Здесь селились все люди, по какой-то причине задержавшиеся в Подгорном королевстве, и от наземных городов Хёх отличала разве что вечная темнота. Другие округа щеголяли типичной архитектурой цвергов с затейливой резьбой по стенам невысоких домишек… но туда людям лучше было не соваться.
– Пора всерьёз участвовать в делах сообщества, – сумеречный взгляд Герланда резал той же непреклонностью, что и слова. – Даже если ты считаешь, что не готов.
– Но я готов! – выпалил Джеми. – Готов участвовать! Правда!
Подумав, честно добавил:
– Наверное…
День Джеми Сэмпера, колдуна-недоучки шестнадцати лет от роду, не задался с самого начала.
На утренней тренировке ему удались лишь шесть боевых каскадов из семи. Учителя могли сколько угодно уверять, что в его возрасте и это освоить – гениально, а заклятия выше пятой ступени просто истощат его магический резерв: Джеми подобное не утешало. Если ты за что-то взялся, делай всё, что требуется, без всяких скидок. Не можешь сделать – не берись. Никаких отговорок в духе «не дорос», «болен» или «устал».
Джеми предпочитал брать пример с солнца. Солнце, может, тоже человек. Может, ему тоже бывает плохо. Может, ему тоже иногда вставать не хочется. Только солнце никто никогда не спрашивал, может ли оно светить: для него не существует «хочу» или «могу», есть одно лишь «нужно». Вот оно и светит вопреки всему…
После настало время уроков литературы и языкознания, а потом Алексасу, любимому до зубовного скрежета старшему братцу, пришла пора отправляться на тренировку по фехтованию. Джеми не оставалось ничего, кроме как два часа наблюдать за его потугами.
У Алексаса дело тоже не особо спорилось. Нет, он мог побить, пожалуй, любого смертного, причём вне зависимости от возраста, умения и весовой категории… но сражаться с альвом – дело неблагодарное, а щадить их Герланд никогда не собирался, даром что был их опекуном. Так что по завершении тренировки Алексас в который раз зализал раны с помощью баночки целительной мази, после чего выразил желание прошвырнуться в город.
Джеми согласился. Он уже третий день мечтал добраться до книжной лавки (порой считал себя достойным немного отвлечься от магических трактатов за развлекательной литературой), а потому следующие полдня братья самым бесстыдным образом отдыхали. И если поход за новым томом «Правил паладина» Джорданесса занял около получаса, львиную долю оставшегося досуга отняло общение Алексаса с премиленькой девушкой, которую он встретил по пути в таверну. Вот что в нём только девушки находят?.. Казалось бы, смазливый самоуверенный щёголь. Долговязый. Вечно растрёпанный. Ещё и веснушчатый… Но девушки странно смотрели на многое – это Джеми давно уяснил.
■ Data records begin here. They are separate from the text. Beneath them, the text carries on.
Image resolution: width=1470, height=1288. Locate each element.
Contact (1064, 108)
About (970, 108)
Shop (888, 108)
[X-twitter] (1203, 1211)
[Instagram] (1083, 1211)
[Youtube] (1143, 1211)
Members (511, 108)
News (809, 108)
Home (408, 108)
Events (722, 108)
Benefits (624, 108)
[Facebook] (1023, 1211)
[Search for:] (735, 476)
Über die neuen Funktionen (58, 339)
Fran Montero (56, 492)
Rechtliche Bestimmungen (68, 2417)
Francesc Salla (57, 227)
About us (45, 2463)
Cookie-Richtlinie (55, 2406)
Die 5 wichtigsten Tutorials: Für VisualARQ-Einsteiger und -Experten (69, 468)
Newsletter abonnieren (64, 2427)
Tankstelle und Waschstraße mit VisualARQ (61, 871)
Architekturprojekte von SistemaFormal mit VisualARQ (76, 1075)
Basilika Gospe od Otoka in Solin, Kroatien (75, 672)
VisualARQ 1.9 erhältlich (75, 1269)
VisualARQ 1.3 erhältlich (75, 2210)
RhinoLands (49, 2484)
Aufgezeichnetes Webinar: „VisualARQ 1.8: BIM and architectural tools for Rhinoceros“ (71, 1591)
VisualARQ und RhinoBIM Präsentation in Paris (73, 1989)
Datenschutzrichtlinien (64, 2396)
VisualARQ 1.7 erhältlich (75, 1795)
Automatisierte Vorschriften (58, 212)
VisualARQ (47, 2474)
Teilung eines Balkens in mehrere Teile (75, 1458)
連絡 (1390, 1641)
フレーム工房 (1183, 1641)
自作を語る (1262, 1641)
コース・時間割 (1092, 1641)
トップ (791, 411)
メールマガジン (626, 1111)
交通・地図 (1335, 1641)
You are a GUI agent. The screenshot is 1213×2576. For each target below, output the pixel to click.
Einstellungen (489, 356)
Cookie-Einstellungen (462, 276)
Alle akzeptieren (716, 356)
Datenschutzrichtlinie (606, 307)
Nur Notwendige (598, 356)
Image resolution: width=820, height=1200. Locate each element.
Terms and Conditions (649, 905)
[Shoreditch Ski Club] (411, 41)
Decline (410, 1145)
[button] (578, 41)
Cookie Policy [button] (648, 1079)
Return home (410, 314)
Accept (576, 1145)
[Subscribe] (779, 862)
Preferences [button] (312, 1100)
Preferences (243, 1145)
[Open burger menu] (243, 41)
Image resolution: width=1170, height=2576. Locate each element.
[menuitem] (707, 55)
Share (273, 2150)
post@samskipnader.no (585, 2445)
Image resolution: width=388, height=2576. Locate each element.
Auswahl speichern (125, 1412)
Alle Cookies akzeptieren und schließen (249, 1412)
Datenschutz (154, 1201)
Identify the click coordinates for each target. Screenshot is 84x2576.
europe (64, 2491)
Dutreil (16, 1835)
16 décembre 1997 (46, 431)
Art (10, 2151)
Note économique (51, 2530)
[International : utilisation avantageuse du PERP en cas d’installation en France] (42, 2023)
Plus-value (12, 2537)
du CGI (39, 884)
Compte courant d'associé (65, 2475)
Понять их он даже не пытался, просто принял какие-то вещи, как факт.
Прогулка с очередной красоткой завершилась сговором об очередном свидании под балконом; и на этом Алексас, весьма довольный собой, продолжил путь к кружке крепкого цвергского пива и приятной застольной компании, где и провёл оставшийся час до вечернего чая. На взгляд Джеми, совершенно бездарно.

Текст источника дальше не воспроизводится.